Positive Facebook Posts

What kind of content? Photos of cute animals are always great. Everyone loves the amusing antics of animals, dogs and cats especially. You can also showcase children and happy families, which can also open doors for diversity inclusion. Happiness can also tie into inspirational posts; be happy for this person who achieved something great, and be inspired by their achievement to pursue your own success (with the help of our product, of course!)

Excitement

Inspiring excitement in your audience is great for situations where an immediate purchase is possible. Excitement leads to impulsiveness, which can be seen in everything from time-limited (FOMO) deals to mascots dancing with signs in front of businesses.

Excitement is a little harder to tap into. You can’t just tell people to be excited. You can, however, use exciting language, bright colors, and even showcase your product in the most exciting way possible.

Of course, this is easier done in some cases than others. A corporate budget app isn’t going to have an exciting screenshot to be found, but a nice profit chart with green rising arrows can spur along those feelings quite nicely.

Nostalgia

Inspiring nostalgia in your target audience brings with it elements of fondness, happy memories, and longing to return to the good old days, regardless of the actual trials or tribulations involved in those days.

90s Nostalgia

The best way to inspire nostalgia is to bring something back. You see this with seasonal favorites like pumpkin spice or the McRib, and you can see it with the resurgence of 80s and 90s toys, rebooted movie franchises, and even music like RetroWave.

You can bring up nostalgia in many ways. A simple way is to just post an old nostalgic item and ask people to hit a reaction if they remember it. You can also tie it into your products; maybe you’re making a product with optional color selections, and you can choose the retro transparent purple plastic as an option.

Curiosity

The curiosity gap is one of the most well-known and well-abused forms of emotional manipulation in marketing, and as such, it’s one you’re most likely to be familiar with. Even something as simple as a landing page that asks a user how well their site complies with modern SEO best practices is spurring the curiosity gap. You as a webmaster want to know, so you click to see what kind of tool or test they’ll give you.

Curiosity Facebook Post

At the most extreme, the curiosity gap leads to clickbait. Here are 10 reasons the curiosity gap works: You won’t believe #7!
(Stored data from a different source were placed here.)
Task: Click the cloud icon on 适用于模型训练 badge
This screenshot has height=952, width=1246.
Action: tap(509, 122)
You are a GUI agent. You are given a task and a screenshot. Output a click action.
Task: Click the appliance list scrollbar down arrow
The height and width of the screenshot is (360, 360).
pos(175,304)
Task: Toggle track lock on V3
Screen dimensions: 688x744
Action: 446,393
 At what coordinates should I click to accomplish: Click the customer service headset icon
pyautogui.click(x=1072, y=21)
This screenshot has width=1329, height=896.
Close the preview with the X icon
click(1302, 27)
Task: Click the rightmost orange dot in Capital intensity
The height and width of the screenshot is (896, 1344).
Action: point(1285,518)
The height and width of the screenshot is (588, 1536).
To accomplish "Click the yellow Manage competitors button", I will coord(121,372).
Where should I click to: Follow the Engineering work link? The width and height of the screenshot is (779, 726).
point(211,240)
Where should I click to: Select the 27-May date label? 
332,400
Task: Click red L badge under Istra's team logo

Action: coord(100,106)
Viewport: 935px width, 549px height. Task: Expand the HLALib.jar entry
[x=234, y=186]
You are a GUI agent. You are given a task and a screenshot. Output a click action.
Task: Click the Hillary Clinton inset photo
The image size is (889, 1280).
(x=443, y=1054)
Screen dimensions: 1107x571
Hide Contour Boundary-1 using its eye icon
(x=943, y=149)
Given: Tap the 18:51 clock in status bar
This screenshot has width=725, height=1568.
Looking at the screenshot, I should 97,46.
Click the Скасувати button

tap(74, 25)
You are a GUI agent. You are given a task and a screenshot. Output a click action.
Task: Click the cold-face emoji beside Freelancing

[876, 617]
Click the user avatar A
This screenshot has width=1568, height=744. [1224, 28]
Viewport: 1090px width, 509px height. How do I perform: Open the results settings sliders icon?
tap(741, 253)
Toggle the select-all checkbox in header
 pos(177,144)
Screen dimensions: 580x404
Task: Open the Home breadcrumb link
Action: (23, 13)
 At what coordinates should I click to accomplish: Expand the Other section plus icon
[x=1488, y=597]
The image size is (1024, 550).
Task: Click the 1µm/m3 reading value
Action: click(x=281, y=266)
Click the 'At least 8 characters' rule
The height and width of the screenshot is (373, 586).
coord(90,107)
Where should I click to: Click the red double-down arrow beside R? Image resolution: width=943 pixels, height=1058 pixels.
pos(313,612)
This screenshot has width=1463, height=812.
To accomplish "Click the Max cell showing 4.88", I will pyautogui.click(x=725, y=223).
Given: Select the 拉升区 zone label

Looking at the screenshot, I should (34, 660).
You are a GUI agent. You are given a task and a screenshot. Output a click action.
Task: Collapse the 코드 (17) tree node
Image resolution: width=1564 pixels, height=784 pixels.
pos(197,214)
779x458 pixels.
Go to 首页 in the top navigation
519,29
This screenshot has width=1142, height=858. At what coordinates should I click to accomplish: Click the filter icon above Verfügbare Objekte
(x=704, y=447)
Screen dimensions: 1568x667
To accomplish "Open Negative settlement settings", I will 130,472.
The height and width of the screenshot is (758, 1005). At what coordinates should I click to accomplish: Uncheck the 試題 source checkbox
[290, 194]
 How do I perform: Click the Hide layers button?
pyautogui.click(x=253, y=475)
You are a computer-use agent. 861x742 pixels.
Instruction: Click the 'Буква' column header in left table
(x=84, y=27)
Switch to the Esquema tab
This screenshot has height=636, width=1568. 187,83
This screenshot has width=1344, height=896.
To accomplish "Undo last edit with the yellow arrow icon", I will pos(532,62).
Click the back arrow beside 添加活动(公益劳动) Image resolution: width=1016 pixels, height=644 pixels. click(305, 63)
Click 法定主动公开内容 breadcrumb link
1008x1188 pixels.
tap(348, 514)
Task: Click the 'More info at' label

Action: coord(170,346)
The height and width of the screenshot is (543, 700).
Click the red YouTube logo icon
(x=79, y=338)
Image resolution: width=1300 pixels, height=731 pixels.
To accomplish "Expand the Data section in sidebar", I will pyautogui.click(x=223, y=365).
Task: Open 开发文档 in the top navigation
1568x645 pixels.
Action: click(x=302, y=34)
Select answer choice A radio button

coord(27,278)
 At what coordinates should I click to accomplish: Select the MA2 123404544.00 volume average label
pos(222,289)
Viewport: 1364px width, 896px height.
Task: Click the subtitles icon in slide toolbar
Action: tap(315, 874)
I’m not actually going to give you a list, you get the idea. Even just read that, you wondered immediately what I could possibly write on that list that you wouldn’t believe. Even if you’re savvy enough to not give me the satisfaction of your click, most users are not.

Unfortunately, clickbait is well-known and well-penalized on Facebook and other sites. It’s too transparent and too exploitative even for Facebook. You need to be more subtle with it. Ask your readers a question that you imply you can help them answer.

There are many other emotions you can dig into to use for your marketing. Pick any emotion, and think about ways it can be turned on its head and used to gain eyes on a landing page. Pretty much anything will work, though obviously some are harder to use than others. I don’t like to touch Anger, for example. Angry people aren’t likely to convert, they’re more likely to seek out negative reviews. Explore different emotions, run different tests, and figure out which emotions your audience responds to. You’ll find something, I guarantee it.